| Exercise requirements |
Print exactly the lines below between the line holding "How do I perform: Click the Programming" and the line holding "Open Datum & Uhrzeit settings", inclusive, and nothing more.

Dataset entries
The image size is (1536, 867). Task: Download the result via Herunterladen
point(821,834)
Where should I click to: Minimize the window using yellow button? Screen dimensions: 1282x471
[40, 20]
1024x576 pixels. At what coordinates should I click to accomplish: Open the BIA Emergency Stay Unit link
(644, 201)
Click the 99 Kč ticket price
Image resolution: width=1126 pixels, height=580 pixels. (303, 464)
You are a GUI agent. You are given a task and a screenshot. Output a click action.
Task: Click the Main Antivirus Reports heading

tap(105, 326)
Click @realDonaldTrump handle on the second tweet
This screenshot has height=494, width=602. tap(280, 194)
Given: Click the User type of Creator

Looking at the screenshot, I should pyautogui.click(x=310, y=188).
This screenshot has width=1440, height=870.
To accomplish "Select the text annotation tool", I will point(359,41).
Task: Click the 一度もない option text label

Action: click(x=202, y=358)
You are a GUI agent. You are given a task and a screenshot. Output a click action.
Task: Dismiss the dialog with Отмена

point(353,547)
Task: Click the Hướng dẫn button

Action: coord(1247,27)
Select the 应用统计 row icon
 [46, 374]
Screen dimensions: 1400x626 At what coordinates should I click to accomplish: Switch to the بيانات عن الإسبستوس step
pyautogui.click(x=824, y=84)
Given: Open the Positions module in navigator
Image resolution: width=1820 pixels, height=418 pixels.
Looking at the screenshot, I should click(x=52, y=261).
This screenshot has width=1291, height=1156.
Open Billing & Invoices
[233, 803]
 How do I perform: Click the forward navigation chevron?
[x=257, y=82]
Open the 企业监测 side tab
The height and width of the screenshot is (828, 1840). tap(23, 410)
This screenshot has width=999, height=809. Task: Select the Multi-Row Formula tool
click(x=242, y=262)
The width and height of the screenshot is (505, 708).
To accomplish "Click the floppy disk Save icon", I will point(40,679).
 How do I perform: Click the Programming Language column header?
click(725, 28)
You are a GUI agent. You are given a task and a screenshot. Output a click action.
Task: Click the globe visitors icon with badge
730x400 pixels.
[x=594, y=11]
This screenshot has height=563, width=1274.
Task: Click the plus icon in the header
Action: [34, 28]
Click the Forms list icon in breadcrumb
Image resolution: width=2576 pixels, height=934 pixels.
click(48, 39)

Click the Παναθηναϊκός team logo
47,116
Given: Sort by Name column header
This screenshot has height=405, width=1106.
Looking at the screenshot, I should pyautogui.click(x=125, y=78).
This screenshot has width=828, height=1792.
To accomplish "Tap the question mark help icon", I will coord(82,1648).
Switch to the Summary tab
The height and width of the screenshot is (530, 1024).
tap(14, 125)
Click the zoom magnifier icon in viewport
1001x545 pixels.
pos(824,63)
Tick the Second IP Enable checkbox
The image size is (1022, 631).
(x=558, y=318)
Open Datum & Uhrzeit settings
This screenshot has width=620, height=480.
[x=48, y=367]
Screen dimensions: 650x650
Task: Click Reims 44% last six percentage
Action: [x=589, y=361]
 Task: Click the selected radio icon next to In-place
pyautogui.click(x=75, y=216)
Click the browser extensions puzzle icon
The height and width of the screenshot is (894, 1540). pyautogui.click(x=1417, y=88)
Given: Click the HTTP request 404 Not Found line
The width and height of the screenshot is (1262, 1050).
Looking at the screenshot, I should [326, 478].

| Answer box |
 How do I perform: Click the Programming Language column header?
click(725, 28)
You are a GUI agent. You are given a task and a screenshot. Output a click action.
Task: Click the globe visitors icon with badge
730x400 pixels.
[x=594, y=11]
This screenshot has height=563, width=1274.
Task: Click the plus icon in the header
Action: [34, 28]
Click the Forms list icon in breadcrumb
Image resolution: width=2576 pixels, height=934 pixels.
click(48, 39)

Click the Παναθηναϊκός team logo
47,116
Given: Sort by Name column header
This screenshot has height=405, width=1106.
Looking at the screenshot, I should pyautogui.click(x=125, y=78).
This screenshot has width=828, height=1792.
To accomplish "Tap the question mark help icon", I will coord(82,1648).
Switch to the Summary tab
The height and width of the screenshot is (530, 1024).
tap(14, 125)
Click the zoom magnifier icon in viewport
1001x545 pixels.
pos(824,63)
Tick the Second IP Enable checkbox
The image size is (1022, 631).
(x=558, y=318)
Open Datum & Uhrzeit settings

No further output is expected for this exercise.